● ABOUT THIS TASK:
Give back exactly the line containing "Instruction: Tap the" together with all the lines after it, ending at the final line below.

Collected data entries
%%
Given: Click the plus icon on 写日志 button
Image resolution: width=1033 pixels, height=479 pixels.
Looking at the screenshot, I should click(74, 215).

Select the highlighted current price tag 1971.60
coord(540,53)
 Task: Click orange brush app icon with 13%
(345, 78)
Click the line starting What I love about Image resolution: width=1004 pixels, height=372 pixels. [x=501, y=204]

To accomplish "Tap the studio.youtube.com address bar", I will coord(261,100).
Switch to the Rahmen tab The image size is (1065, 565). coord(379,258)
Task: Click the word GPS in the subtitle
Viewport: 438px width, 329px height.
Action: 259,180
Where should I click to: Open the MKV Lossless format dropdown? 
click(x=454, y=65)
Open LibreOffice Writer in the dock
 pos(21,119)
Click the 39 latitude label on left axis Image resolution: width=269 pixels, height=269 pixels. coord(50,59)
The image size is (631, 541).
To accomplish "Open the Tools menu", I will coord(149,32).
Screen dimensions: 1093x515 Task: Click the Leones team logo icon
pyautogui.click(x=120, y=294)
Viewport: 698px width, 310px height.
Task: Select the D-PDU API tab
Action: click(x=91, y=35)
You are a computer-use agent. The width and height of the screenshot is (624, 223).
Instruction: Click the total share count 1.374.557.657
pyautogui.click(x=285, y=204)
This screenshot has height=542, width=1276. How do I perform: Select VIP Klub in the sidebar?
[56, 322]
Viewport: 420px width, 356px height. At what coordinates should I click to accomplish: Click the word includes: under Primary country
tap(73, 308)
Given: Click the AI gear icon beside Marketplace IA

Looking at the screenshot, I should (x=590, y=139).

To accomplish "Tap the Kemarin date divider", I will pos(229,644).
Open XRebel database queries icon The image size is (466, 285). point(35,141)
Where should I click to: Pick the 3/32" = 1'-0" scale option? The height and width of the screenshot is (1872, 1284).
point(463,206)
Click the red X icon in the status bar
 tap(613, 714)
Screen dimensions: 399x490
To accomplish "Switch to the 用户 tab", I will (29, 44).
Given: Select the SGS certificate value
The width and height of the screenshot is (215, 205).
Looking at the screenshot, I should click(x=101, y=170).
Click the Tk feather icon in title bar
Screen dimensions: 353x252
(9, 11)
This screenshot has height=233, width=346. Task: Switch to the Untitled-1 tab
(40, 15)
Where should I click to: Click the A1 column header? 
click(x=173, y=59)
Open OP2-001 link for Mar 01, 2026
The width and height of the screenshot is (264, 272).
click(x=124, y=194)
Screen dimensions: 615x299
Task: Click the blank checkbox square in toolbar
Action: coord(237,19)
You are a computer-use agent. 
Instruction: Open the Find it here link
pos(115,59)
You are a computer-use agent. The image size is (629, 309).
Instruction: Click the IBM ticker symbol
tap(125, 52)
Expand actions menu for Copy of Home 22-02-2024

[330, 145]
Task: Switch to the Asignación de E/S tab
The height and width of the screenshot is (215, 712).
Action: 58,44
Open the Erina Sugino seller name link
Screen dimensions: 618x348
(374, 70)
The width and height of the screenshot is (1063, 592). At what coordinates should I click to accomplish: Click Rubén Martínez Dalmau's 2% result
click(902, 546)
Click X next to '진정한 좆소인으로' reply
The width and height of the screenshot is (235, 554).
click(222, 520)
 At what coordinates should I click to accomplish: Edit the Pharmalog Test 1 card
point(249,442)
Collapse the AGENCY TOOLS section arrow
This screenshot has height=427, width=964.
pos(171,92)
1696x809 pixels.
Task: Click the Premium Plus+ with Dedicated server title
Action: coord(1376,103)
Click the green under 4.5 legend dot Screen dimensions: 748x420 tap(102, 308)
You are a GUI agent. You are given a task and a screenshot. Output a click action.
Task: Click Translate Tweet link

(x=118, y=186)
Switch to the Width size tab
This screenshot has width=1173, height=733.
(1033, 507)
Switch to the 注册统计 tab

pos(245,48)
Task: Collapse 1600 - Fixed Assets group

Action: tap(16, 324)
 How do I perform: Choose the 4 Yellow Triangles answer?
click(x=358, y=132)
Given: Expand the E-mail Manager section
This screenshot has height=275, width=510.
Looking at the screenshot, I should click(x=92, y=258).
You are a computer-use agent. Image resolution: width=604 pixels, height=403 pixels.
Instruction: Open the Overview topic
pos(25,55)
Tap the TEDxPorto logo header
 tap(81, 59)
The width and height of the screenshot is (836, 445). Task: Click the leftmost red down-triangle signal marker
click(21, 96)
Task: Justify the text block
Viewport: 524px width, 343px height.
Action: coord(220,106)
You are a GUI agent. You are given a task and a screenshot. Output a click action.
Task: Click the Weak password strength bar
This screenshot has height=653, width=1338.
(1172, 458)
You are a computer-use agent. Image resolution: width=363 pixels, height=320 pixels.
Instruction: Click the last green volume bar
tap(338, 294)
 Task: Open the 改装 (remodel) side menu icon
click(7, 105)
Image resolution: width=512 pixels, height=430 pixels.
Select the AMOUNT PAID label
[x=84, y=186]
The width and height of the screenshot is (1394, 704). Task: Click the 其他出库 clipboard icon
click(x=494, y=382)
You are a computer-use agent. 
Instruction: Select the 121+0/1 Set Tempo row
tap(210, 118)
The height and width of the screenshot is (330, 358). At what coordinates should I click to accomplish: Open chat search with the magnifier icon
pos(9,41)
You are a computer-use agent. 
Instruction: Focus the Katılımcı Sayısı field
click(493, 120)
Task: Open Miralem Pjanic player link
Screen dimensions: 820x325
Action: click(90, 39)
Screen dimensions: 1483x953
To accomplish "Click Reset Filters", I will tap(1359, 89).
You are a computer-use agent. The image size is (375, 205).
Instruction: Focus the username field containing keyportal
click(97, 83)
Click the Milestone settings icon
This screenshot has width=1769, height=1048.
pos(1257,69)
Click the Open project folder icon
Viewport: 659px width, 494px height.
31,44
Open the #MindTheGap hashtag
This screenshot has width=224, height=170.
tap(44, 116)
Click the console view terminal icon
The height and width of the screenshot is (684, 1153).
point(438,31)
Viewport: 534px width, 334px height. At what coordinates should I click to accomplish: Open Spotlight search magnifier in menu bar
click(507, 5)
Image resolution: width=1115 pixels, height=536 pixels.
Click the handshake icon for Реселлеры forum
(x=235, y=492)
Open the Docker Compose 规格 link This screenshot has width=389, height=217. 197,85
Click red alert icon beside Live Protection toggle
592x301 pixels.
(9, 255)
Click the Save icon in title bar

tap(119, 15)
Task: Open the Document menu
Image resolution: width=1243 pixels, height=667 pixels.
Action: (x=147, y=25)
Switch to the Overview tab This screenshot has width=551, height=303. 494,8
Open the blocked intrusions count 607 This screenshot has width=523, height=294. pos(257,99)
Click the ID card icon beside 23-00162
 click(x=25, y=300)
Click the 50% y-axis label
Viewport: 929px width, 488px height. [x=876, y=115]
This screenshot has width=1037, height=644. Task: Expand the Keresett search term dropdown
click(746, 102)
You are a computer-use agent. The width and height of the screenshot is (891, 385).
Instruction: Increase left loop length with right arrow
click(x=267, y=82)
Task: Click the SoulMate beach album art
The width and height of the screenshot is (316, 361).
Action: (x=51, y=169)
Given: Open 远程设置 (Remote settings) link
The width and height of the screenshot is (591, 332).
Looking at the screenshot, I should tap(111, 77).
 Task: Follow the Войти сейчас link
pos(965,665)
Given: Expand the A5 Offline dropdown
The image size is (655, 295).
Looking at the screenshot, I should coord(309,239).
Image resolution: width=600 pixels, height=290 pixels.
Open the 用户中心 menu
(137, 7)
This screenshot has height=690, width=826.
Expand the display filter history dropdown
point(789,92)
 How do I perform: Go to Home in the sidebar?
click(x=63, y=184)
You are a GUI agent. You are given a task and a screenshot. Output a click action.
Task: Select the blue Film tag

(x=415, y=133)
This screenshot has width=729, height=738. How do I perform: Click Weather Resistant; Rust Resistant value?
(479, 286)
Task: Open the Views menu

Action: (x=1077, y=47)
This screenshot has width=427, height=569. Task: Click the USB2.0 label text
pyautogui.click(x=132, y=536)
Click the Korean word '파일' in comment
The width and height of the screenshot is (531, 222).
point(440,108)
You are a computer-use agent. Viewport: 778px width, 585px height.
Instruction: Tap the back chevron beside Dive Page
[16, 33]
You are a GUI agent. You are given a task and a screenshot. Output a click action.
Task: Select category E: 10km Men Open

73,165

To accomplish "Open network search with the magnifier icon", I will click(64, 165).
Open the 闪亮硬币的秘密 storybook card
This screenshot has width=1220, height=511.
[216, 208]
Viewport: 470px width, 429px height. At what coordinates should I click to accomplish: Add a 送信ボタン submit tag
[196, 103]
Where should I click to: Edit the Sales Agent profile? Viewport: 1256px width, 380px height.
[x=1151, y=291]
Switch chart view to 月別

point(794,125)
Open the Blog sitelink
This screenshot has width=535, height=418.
%%
● WRITTEN SOLUTION:
Instruction: Tap the back chevron beside Dive Page
[16, 33]
You are a GUI agent. You are given a task and a screenshot. Output a click action.
Task: Select category E: 10km Men Open

73,165

To accomplish "Open network search with the magnifier icon", I will click(64, 165).
Open the 闪亮硬币的秘密 storybook card
This screenshot has width=1220, height=511.
[216, 208]
Viewport: 470px width, 429px height. At what coordinates should I click to accomplish: Add a 送信ボタン submit tag
[196, 103]
Where should I click to: Edit the Sales Agent profile? Viewport: 1256px width, 380px height.
[x=1151, y=291]
Switch chart view to 月別

point(794,125)
Open the Blog sitelink
This screenshot has width=535, height=418.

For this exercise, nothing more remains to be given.